在30±2 ℃、200 r/min 条件下振荡培养24 ～48 h，观察菌液的颜色变化。

1.2.3 培养基颜色变化程度与产酸关系的判断

（1） 固体平板：挑取变色程度及变色圈大小不同的小菌单菌落，分别接入装有鉴别种液培养基的离心管中，并留一管培养基作为空白对照。

在30±2 ℃、200 r/min 条件下振荡培养40 ～48 h，观察颜色变化。

（2） 种液培养基：挑取1 个大菌单菌落，溶于10 mL 无菌水中，振荡形成菌悬液。分别吸取0.1 mL 大菌菌液，接入（1） 所述的离心管组中的变色程度不同的小菌菌液中，组成大小菌混合液。摇匀后，全部转移至30 mL/250 mL 三角瓶种液培养基中。在30±2 ℃、200 r/min 条件下培养18 ～24 h，测定2- KGA 的生成量。

再吸取5 mL 种液，转接入40 mL/500 mL 三角瓶的发酵培养基中，发酵培养24、48 h，取样测定2- KGA 的生成量，考察离心管菌液的变色程度及变色时间与产酸的关系。

1.2.4 速生菌株的验证

将通过上述方法得到的速生型菌株与对照菌株进行对比实验。制备出2 个菌株的大菌与小菌的混合斜面，用接种环分别刮取一环菌苔，接入100 mL/500 mL 三角瓶种液的培养基中。在30±2 ℃、200 r/min 条件下培养17～20 h，即完成了种液的制备。

再吸取5 mL 种液，转接入40 mL/500 mL 三角瓶发酵培养基中进行发酵对比，测定不同时期的产酸量。

2 结果与分析

2.1 固体平板鉴别结果

经过诱变的小菌悬液，在鉴别固体培养基中培养48 h，开始观察单菌落生长状态和菌落周围培养基颜色改变情况。此后每隔8 h 观察一次，单菌落周围的培养基颜色开始变黄时进行标记，编号原则为首次发生变色时间- 菌落序号。

单菌落产酸初筛鉴别代表性结果如图1 所示。

图1 单菌落变色圈Fig. 1 Discolored circle of single colony

2.2 种液筛选结果

挑取固体平板上的诱变存活的单菌落，分别接入离心管组的鉴别种液的培养中，振荡培养24～ 48 h。

观察部分离心管中的菌液颜色陆续发生改变，从蓝绿色变为淡绿色，继续培养，颜色逐渐变为黄色，目测能分辨各管间存在的颜色差异。至培养结束，空白培养基变为蓝绿色，阳性对照管为淡黄绿色，颜色越黄，pH 值相对越低。

菌液颜色变化情况结果如图2 所示。

图2 菌液颜色变化情况Fig. 2 Color change of bacterial liquid

2.3 菌液颜色变化与产酸的对应关系

对经过离心管组鉴别培养得到的混合液，先进行种液培养，再转接入发酵培养基中进行发酵培养和产酸检测，考察鉴别培养基中菌液颜色变化与2- 酮基- L- 古龙酸生成量是否存在对应关系。

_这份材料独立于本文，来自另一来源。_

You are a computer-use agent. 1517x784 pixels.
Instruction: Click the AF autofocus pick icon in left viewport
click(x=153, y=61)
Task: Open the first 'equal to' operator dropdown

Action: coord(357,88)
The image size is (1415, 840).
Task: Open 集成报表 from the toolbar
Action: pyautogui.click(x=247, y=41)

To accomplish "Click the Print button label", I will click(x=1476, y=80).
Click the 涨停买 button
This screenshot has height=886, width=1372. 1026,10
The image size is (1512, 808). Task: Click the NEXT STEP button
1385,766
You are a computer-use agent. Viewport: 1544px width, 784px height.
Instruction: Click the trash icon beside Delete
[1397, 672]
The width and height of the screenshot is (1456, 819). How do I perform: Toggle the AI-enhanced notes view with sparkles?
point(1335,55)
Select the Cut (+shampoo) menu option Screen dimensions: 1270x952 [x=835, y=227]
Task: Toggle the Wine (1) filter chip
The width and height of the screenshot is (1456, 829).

菌株编号原则为单菌落首次发生变色的时间-菌落序号。菌液颜色变化与产酸对应关系的检测结果见表1。

表1 菌液颜色变化与产酸对应关系Table 1 Corresponding relationship between color change of bacterial liquid and acid production

菌液出现颜色变化的程度与其产酸能力的对应 趋势如图3 所示。

图3 颜色变化的程度与产酸能力的对应趋势Fig. 3 Corresponding trend between the degree of color change and acid prodution capacity

由表1、图3 可以看出，在鉴别固体培养中，最早出现变色圈的菌株K56- 1、K56- 2 在种液鉴别培养过程中也率先产生颜色变化，且种液最早出现变色的K56- 1 黄色最深，种液和发酵瓶培养产酸量也相对最高。结果反映出种液变黄的时间和程度与菌株的产酸量呈现一定的对应关系。

2.4 速生菌株的发酵数据验证

2.4.1 摇瓶发酵对比确定速生型菌株

将初筛得到的鉴别培养变色较早、产酸相对较高的K56- 1、K56- 2、K64- 1、K64- 2 4 个菌株与对照菌株进行摇瓶发酵对比实验，确定速生型菌株。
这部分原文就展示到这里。